Énoncé détaillé>
Résumez en deux phrases l'extrait retenu.

Elles offrent aux promeneurs un aperçu sensible de la richesse faunistique et floristique des Grandes Landes : rainette, orvet, libellule,  mésange ou encore grassette du Portugal s’y dévoilent grandeur nature. 
Une exposition simple qui fait le lien entre art, nature et engagement bénévole... et qui sera remise en place dès le printemps prochain !
Dans la presse
Le 11 juin 2025.... Un grand merci à Catherine Bouenard, correspondante Ouest-France
Pour lire la suite...
Chantiers en cours ou à venir !
Depuis la fin octobre, les bénévoles se relaient pour achever la pose de la clôture commencée au printemps. Ce travail patient permettra de mieux gérer le pâturage, sécuriser les zones fragiles et guider les promeneurs. Entre coups de marteau et thermos partagés, ces journées d’entretien sont aussi de vrais moments d’échange et de convivialité. 

Cet hiver : débroussaillage, petit bûcheronnage et remise en état de la signalétique du sentier. Les volontaires seront toujours les bienvenus !

© Y. Meneux
Gros plan sur...
le lézard vivipare (Zootoca vivipara)
...un petit reptile bien de chez nous, discret mais étonnant.

Un habitué des milieux frais et humides : Contrairement à la plupart de ses cousins reptiles amateurs de chaleur, le lézard vivipare apprécie les landes humides, les tourbières et les prairies spongieuses. Sa robe brun-cuivrée, souvent ornée d’une ligne dorsale plus sombre, le rend presque invisible dans la végétation sèche de molinie.

Données recueillies>
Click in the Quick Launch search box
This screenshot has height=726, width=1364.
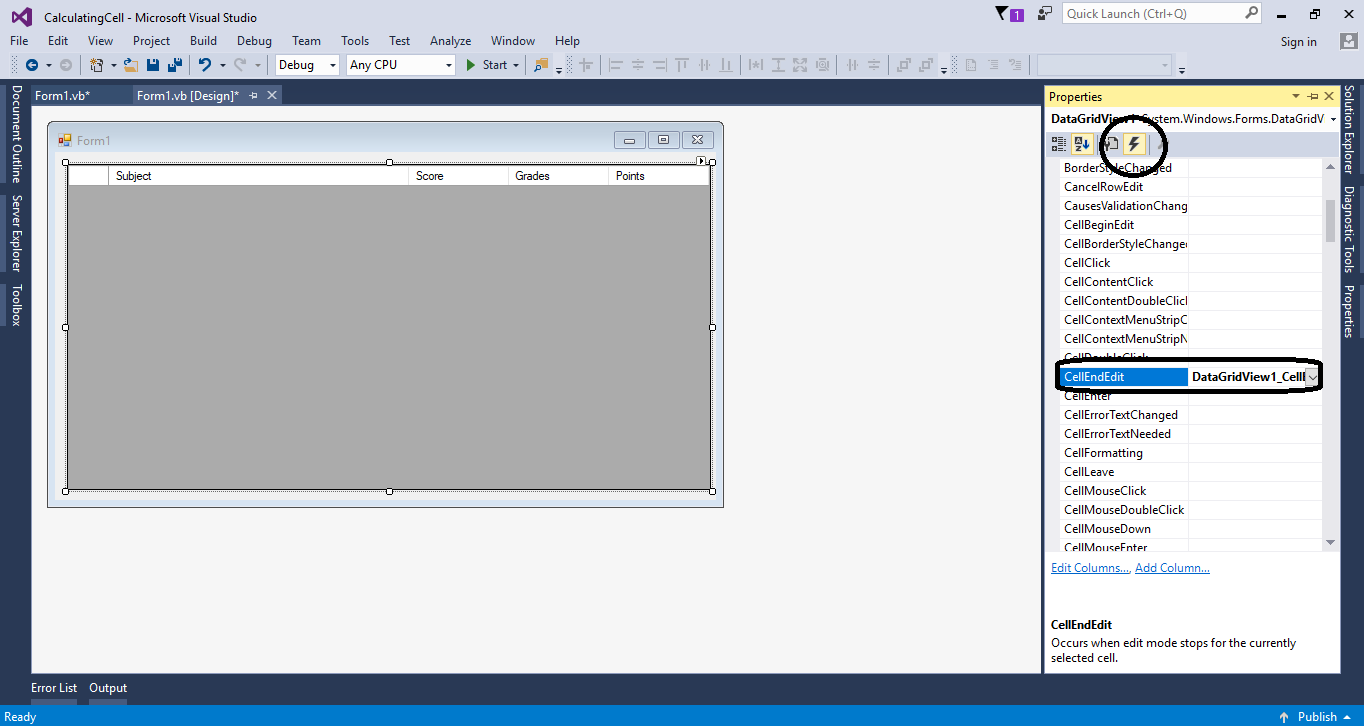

Solution proposée>
Une exposition fait découvrir aux promeneurs la faune et la flore des Grandes Landes et sera remise en place dès le printemps prochain. Depuis la fin octobre, des bénévoles achèvent la pose d'une clôture qui permettra de mieux gérer le pâturage, de sécuriser les zones fragiles et de guider les promeneurs, et l'extrait présente aussi le lézard vivipare, un petit reptile qui apprécie les landes humides, les tourbières et les prairies spongieuses.